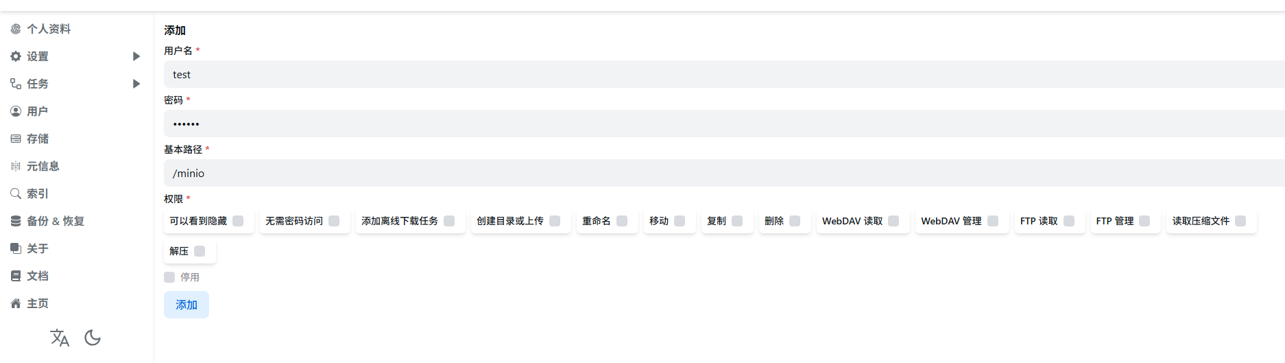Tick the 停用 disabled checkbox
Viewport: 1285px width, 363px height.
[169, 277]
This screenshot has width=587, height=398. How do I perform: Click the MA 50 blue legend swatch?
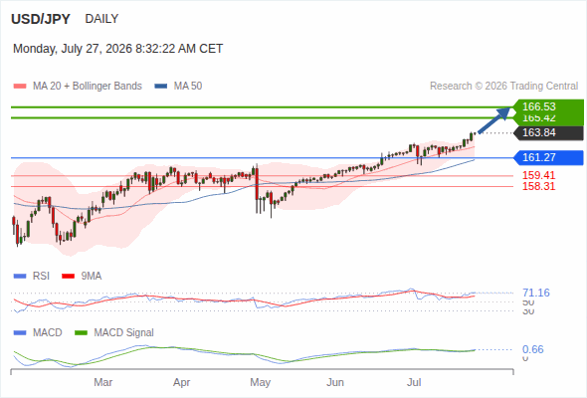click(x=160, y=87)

====

Could you retype exactly, and only, the lines running from the one with "This screenshot has" to the last line of the listing, while leaving any pictures out?

§ RESULT FOR THIS EXERCISE
This screenshot has width=587, height=398. How do I perform: Click the MA 50 blue legend swatch?
click(x=160, y=87)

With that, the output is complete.